North Korea says US finalizing invasion plan


SEOUL, Jan 28: North Korea insisted on Tuesday that the United States was finalizing invasion plans, and a South Korean envoy awaited key talks with the North’s reclusive leader on the nuclear crisis.

Lim Dong-Won, who said prior to departure from Seoul his objective was to reduce security fears and avert war on the Korean peninsula, led an eight-strong delegation to Pyongyang and carried a letter from President Kim Dae-Jung to his North Korean counterpart.

“Special envoy Lim’s key mission is to meet with North Korean leader Kim Jong-Il. We are anxiously awaiting the meeting, but it has yet to be confirmed,” said Kim Jong-Ro, a spokesman for South Korea’s Unification Ministry.

Talks with Kim Jong-Il would be viewed as significant in Seoul as Lim spearheads South Korea’s determined effort for a diplomatic resolution to the three-month-old crisis.

South Korea has championed dialogue as the only path to resolving the crisis while Washington says no negotiations are possible until Pyongyang dismantles its nuclear programme.

North Korea has for its part insisted on a non-aggression pact with Washington before it will engage in talks of any kind.

It reiterated on Tuesday that it believed the United States was finalizing invasion plans and a US pre-emptive strike against it was in the phase of “implementation”.

“The prevailing situation indicates that the US ‘national security strategy’ which calls for pre-emptive attacks on the DPRK (North Korea) has entered the phase of its implementation,” the official Korean Central News Agency (KCNA) said in a special dispatch.

Dataset rows:

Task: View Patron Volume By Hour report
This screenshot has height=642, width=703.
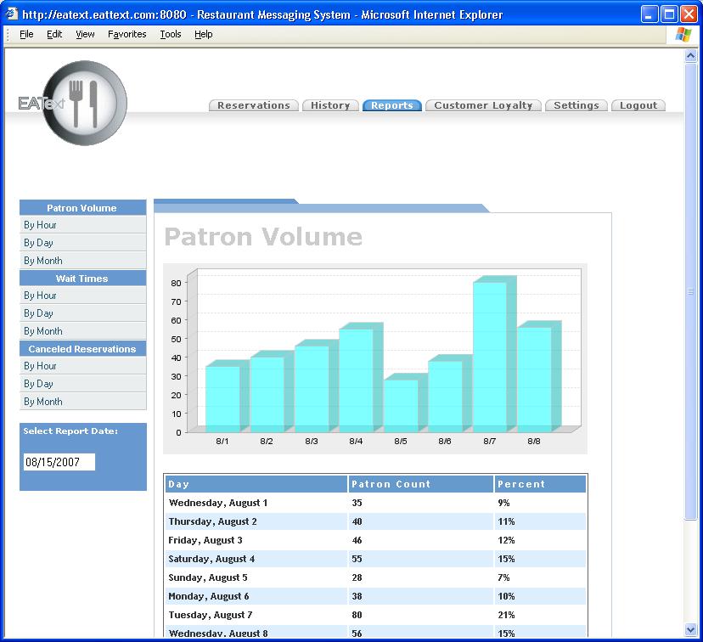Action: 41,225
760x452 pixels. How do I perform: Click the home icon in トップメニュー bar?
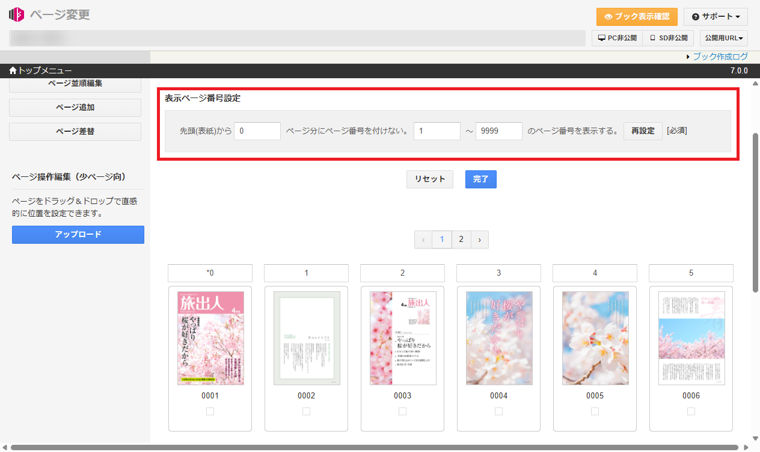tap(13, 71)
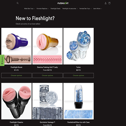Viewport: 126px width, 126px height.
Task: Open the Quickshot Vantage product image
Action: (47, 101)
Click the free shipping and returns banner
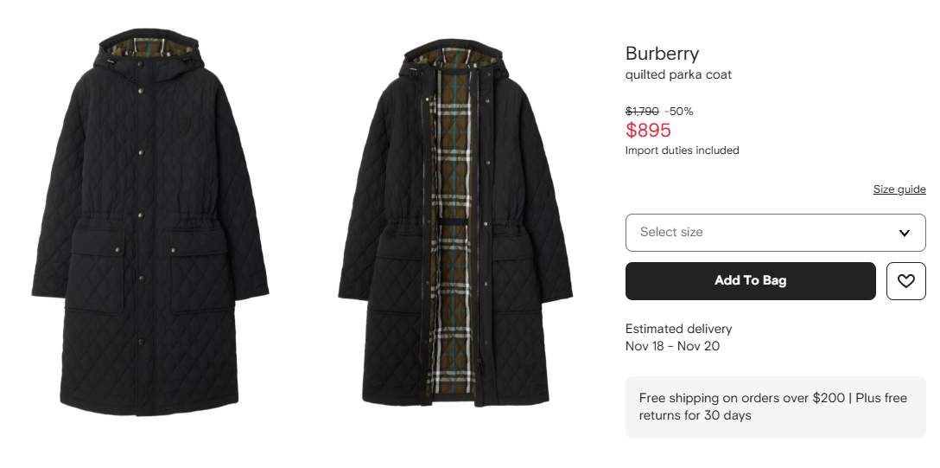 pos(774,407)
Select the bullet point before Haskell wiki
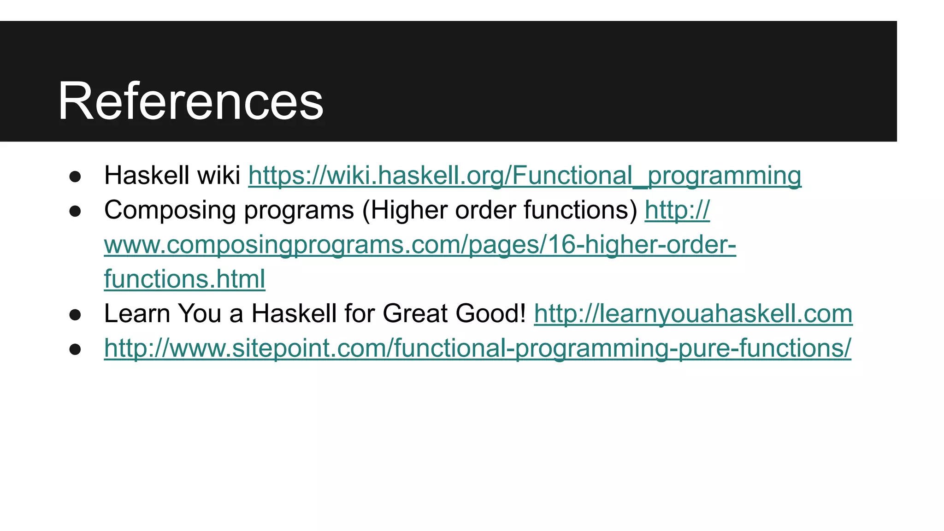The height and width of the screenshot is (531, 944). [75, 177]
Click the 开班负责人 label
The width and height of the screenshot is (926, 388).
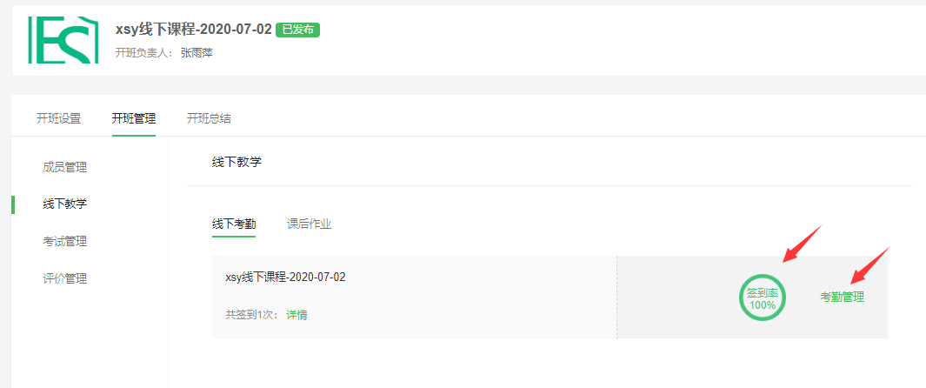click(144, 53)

* * *

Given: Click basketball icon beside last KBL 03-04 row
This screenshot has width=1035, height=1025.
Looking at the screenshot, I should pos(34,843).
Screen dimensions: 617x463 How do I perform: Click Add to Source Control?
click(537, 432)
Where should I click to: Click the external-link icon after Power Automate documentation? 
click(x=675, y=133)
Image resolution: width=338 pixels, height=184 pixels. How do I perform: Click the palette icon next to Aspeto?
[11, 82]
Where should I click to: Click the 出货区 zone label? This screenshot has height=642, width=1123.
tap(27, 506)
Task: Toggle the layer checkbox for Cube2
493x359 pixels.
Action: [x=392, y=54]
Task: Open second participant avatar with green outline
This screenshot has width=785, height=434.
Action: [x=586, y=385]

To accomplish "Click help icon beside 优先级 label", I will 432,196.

Requirements:
Transcribe the part of the news report on North Korea's invasion claims that runs between "SEOUL, Jan 28: North" and "North Korean counterpart.", inclusive.

Final answer:
SEOUL, Jan 28: North Korea insisted on Tuesday that the United States was finalizing invasion plans, and a South Korean envoy awaited key talks with the North’s reclusive leader on the nuclear crisis.

Lim Dong-Won, who said prior to departure from Seoul his objective was to reduce security fears and avert war on the Korean peninsula, led an eight-strong delegation to Pyongyang and carried a letter from President Kim Dae-Jung to his North Korean counterpart.